Marderbisse verhindernMarder im Auto: Diese Hilfsmittel braucht es, um sie zu verjagen

Marder sind aktuell sehr aktiv. Im Frühling wollen sie ihr Revier markieren und sich mit Rivalen messen. Zu dieser Zeit beißen sie besonders gerne in Kabel und Schläuche im Motorraum des Autos. Wir zeigen, wie sich das effektiv verhindern lässt.
Das Auto springt nicht an, eine Fehlermeldung leuchtet auf oder es läuft sogar Kühlwasser aus? Oft sind Marder die Übeltäter, die sich im Motorraum einnisten und dort Kabel, Schläuche und Dämmmaterialien anknabbern. Das ist nicht nur ärgerlich, sondern kann richtig teuer werden. Glücklicherweise gibt es Hilfsmittel, um das Auto effektiv vor Marderbissen zu schützen.
Effektive Marder-Abwehr: Marderschreck nutzen
Eine Maßnahme, Marder vom Motorraum fernzuhalten, ist der sogenannte Marderschreck. Dabei handelt es sich um ein Gerät, das Töne erzeugt, die für die empfindlichen Ohren der kleinen Raubtiere sehr unangenehm sind, während Menschen diese gar nicht wahrnehmen. Die Marder werden dabei nicht verletzt, sondern lediglich verscheucht. Entsprechende Geräte gibt es bei Amazon ab 21 Euro.
Hinweis: Die Preise sind volatil und die Händler passen bisweilen auch die unverbindliche Preisempfehlung (UVP) an. Sollten sich die Preise von den hier angegebenen unterscheiden, haben die Händler sie nach Veröffentlichung des Artikels geändert.
Nachhaltig sicher: Marder-Abwehr mit Elektroschocks
Der Nachteil von Ultraschallgeräten zur Marder-Abwehr besteht darin, dass sich die Tiere unter Umständen an den Ton gewöhnen oder sich entscheiden, ihn zu ignorieren – etwa wenn die Revierverteidigung wichtiger erscheint. Effektiver und nachhaltiger ist die Abwehr mit Elektroschocks. Was zunächst äußerst fies klingt, sind aber auch nur sehr schwache Stromstöße, die das Tier nicht verletzen oder gar töten, sondern lediglich abschreckend wirken sollen.
Mit Düften gegen Marder vorgehen
Marder haben nicht nur empfindliche Ohren, sondern auch feine Nasen. Entsprechend gibt es zur Abwehr der Nager auch Möglichkeiten wie Sprays oder Duftkörbchen. Hier sollte darauf geachtet werden, dass die Inhaltsstoffe auch ökologisch unbedenklich sind. Einige Anbieter arbeiten beispielsweise mit ätherischen Ölen, die bei den Mardern nicht gut ankommen.

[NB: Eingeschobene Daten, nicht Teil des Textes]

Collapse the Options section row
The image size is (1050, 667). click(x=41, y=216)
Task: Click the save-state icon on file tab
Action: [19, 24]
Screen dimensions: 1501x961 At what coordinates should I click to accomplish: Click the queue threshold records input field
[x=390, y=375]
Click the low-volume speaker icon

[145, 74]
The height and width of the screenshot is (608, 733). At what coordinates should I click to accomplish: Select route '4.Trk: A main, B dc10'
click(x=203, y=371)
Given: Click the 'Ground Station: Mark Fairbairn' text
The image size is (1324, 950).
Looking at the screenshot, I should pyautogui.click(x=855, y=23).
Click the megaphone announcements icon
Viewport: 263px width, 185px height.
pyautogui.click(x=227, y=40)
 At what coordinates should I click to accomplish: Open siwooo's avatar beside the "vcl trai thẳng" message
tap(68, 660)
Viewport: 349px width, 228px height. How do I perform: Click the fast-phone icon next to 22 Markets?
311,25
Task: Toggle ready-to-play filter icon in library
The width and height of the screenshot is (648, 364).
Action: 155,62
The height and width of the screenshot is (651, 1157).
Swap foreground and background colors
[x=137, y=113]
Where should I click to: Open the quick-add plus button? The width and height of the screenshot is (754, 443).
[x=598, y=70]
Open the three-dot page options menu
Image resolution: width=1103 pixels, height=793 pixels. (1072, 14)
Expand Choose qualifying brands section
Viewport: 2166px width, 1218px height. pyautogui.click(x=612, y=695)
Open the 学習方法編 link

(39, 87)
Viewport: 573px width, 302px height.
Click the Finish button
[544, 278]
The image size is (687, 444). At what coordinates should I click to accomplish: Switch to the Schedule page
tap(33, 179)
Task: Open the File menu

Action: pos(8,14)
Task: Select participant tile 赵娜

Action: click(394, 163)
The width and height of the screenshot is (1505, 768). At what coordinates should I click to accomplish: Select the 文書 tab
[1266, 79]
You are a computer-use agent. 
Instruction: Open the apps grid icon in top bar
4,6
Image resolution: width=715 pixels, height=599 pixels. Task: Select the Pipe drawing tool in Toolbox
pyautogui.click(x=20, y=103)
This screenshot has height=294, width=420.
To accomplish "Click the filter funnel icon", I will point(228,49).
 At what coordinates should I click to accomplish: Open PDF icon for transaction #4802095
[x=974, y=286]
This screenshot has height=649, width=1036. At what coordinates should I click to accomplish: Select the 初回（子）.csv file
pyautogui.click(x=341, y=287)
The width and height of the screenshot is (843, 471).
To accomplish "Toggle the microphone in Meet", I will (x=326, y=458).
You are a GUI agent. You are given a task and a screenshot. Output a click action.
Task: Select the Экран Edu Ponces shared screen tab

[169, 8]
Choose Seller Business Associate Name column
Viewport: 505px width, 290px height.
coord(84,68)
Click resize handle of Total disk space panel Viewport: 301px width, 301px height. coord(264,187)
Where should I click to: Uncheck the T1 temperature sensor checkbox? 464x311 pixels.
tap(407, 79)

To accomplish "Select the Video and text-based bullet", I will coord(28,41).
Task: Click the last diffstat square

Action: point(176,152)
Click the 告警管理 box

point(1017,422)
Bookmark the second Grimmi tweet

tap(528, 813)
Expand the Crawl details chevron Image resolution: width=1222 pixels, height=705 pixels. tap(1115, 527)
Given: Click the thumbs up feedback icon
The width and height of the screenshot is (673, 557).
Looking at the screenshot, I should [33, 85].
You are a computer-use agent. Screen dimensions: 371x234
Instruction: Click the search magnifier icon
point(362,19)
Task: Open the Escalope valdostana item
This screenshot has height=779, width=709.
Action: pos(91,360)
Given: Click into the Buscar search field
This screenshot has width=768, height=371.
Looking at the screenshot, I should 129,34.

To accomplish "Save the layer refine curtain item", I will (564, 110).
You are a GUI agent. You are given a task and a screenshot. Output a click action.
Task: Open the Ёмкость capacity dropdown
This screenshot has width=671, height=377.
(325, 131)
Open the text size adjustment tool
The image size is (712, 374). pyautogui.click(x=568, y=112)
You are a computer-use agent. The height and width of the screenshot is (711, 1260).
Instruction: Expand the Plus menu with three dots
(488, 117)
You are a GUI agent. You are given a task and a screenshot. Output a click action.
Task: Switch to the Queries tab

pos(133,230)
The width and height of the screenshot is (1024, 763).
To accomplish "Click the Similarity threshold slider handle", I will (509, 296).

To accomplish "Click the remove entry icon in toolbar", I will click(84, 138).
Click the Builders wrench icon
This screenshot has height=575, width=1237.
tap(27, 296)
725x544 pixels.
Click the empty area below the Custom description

Marderbiss adé: Schläuche und Kabel schützen
Zu guter Letzt können Marder nicht nur vertrieben, sondern die Kabel und Schläuche im Auto auch besser vor den "Angriffen" der Tiere geschützt werden. Dazu gibt es unter anderem spezielle Hüllen, die um die Leitungen montiert werden. Die Hüllen verringern beim Tier selbst den Bissreiz, sind aber auch sonst für den Marder nicht zu durchdringen.
Weitere wichtige Punkte zum Thema Marderbisse im Auto:
Regelmäßige Motorwäsche hilft: Dies entfernt Duftspuren von Mardern, die Artgenossen anlocken könnten.
Parkplatzwahl: Wenn möglich, an gut beleuchteten, häufig frequentierten Orten parken. Marder bevorzugen ruhige, dunkle Plätze.
Tierschutz beachten: Marder unterliegen dem Jagdrecht, sodass das Fangen oder Töten ohne Genehmigung verboten ist; selbst der Versuch kann als Jagdwilderei gewertet werden.
Marderschäden früh erkennen: Ein zerkautes Kabel zu ersetzen, das ist in der Regel nicht teuer und wird von der Teilkasko übernommen. Folgeschäden wie ein Motorschaden sind wesentlich gravierender und werden nicht immer übernommen. Daher: Versicherungsbedingungen checken!
Letztlich ist bei der Marder-Abwehr nicht eine der Maßnahmen der absolute Heilsbringer, vielmehr ist eine Kombination aus mehreren Optionen am effektivsten. Auch Hausmittel wie Klo-Steine, Chilipulver oder Katzenhaare werden oft ins Feld geführt, wenn es um effektive Marder-Abwehr geht. Wie gut das jeweils wirklich funktioniert, ist jedoch nicht abschließend geklärt.